Un inedito Massimo Cacciari si racconta
ROMA.«Non cucino e non stiro, ma mi taglio barba e capelli da solo da quando avevo 16 anni e lo faccio anche egregiamente». E' un Massimo Cacciari sconosciuto, quello che parla al microfono di Giulia Santerini in una lunga intervista che andrà in onda da lunedi 5 luglio a venerdi 9 in «Capital Tribune» alle 8.45 (replica domenica 11 luglio ore 13).

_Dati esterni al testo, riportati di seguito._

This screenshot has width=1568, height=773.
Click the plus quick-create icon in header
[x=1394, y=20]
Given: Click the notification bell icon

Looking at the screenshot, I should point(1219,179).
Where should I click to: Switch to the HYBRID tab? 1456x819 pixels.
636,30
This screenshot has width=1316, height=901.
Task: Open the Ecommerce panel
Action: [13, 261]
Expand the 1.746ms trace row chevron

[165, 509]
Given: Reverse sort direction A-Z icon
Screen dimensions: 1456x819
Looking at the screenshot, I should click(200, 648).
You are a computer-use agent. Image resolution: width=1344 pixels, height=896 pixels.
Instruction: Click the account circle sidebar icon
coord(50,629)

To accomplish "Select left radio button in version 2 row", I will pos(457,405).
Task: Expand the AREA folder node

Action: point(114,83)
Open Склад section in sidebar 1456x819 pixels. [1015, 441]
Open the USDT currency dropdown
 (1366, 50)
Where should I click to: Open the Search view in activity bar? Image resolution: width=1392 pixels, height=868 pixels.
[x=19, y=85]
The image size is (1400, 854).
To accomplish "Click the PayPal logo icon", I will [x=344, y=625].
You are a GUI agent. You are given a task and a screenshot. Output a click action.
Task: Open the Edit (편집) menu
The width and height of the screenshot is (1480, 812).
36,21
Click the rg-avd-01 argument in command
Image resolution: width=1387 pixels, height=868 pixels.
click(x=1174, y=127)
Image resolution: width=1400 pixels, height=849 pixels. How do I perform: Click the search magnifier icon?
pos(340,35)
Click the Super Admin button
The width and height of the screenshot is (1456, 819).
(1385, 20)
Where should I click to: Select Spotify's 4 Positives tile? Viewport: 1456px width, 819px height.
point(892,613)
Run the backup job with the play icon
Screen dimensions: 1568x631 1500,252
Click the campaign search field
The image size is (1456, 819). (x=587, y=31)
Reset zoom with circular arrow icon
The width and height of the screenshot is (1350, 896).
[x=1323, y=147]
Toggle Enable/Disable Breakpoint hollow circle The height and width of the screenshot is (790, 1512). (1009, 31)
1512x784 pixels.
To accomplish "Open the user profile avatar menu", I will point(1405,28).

Massimo Cacciari racconta che non fa vacanze, che sogna di vivere a Napoli, che ama il mare del Vesuvio e le montagne più tormentate (ma non le può scalare per le vertigini). Patito dei Beatles, ma anche di Kubrick e del cinema spettacolare americano, il professore filosofo riflette sul fatto che «gli avvenimenti più importanti della vita, nascita, genitori, amici che frequenterai e ti trasformeranno, la donna che amerai, non li scegli». Rinomato tombeur des femmes, confessa che l'etichetta lo imbarazza «solo a seconda della conquista attribuita». Come l'avventura con Veronica Lario? «Purtroppo non ho mai avuto l'occasione di conoscerla, comunque giudico di un cattivo gusto incredibile la caduta di tono di un premier che cita le voci di una nostra presunta relazione e barzellette varie in giro per l'Europa». Cacciari giudica invece meritatissima e tardiva la laurea honoris causa in architettura e garantisce, di qui in avanti niente candidature: «Mi dedicherò soprattutto alla filosofia e ai miei libri. Mi resta troppo poco tempo per il resto». Tempo che il professore patisce come un male incurabile. «Ho fatto sessant' anni e dovevo pure festeggiarli? Odio gli anni che passano».